I'm slowly changing all my algorithms to work on either raw data or residue data. Because raw data are integer values in the range of 1 to 5, and thus enabling some performance optimizations and shortcuts, but residue data are essentially floats, all my algorithms took a performance hit.
At the same time, I'm adding multi-threading support to speed things up. The improvement is significant, but I'm already seeing diminishing returns: on a quad-core systems, matrix factorization using 4 cores runs at only 3.27x the speed of using one core.
2 comments:
Hi Newman!
A little off-topic here - I couldn't find better place to ask.
I found your comment regarding C++ optimisation technique I'm trying to understand:
"I didn't mention that replacing int32 with int16 or int8 gave me the most performance boost, no doubt because absolute majority of viewers have less than 65536 ratings, and a large portion of them (more than 40% if I remember correctly) have less than 256 ratings, so the amount of memory you access is significantly less. In my C++ implementation, I just wrote a template function and have one copy each for int32, int16, and int8."
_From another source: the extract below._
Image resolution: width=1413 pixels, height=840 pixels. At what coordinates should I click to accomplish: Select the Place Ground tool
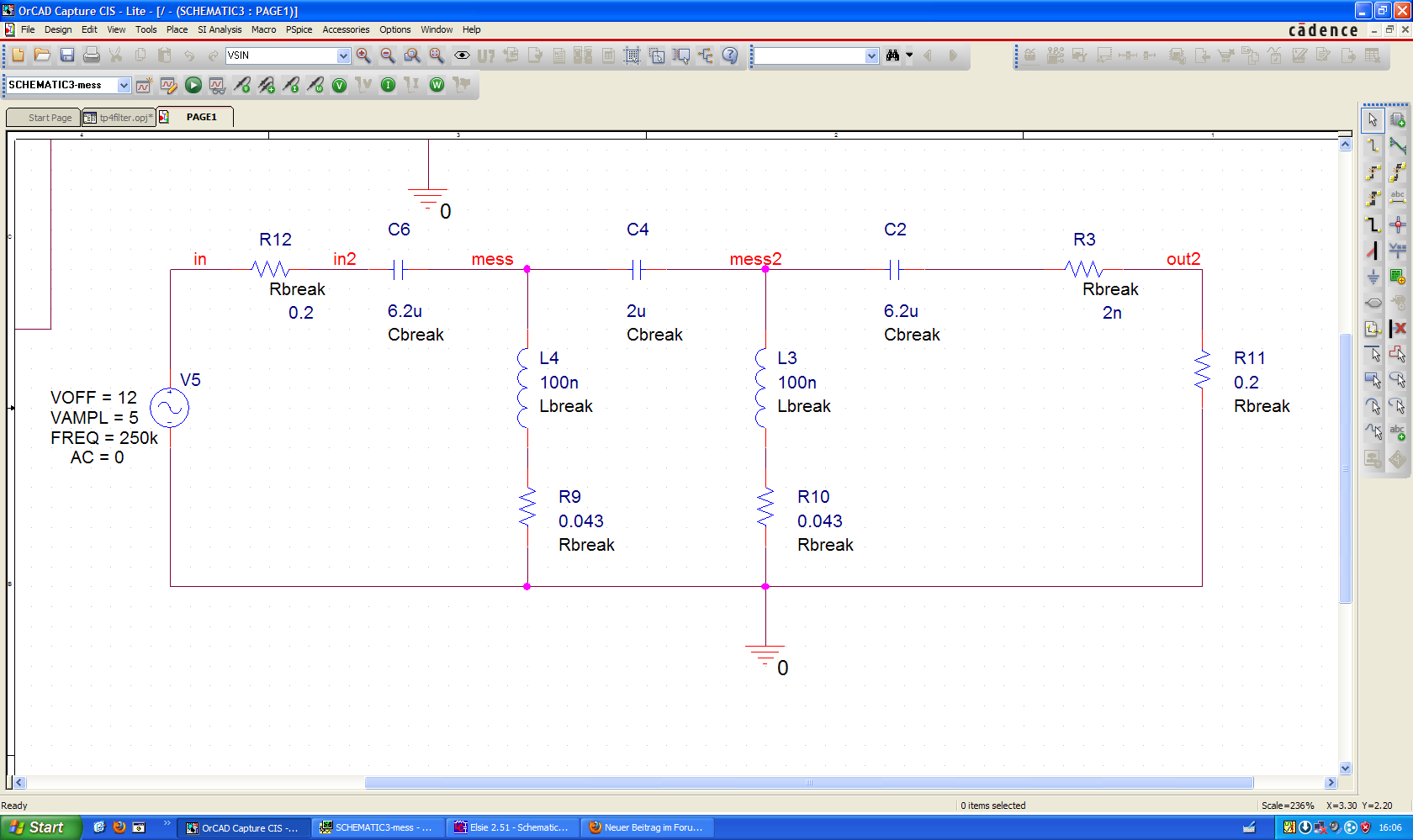pos(1373,277)
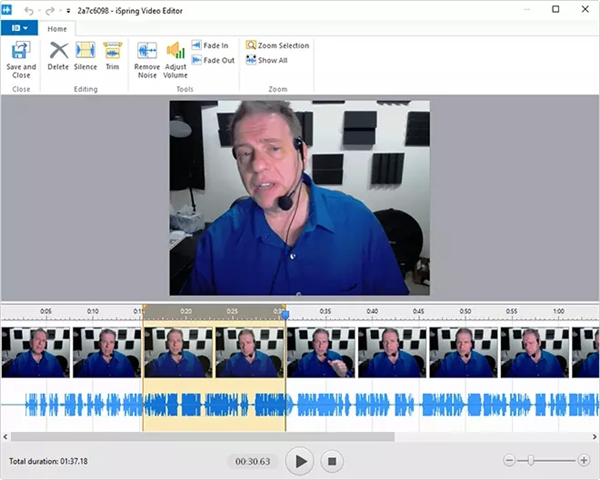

Does it mean that you have 3 functions (with identical signature): one works with int32, the other with int16 and the third with int8? I'm not familiar with C++ templates... :-(
Could you please elaborate on it with more details? Or maybe could you point me to some web page describing that issue?
Thanks in advance.
Wojtek
I wrote a template function, and have 3 "instantiations" of the template. So in source code, there's only one function that works with a type T. In compiled code, there're 3 functions, where T is unsigned int32/16/8.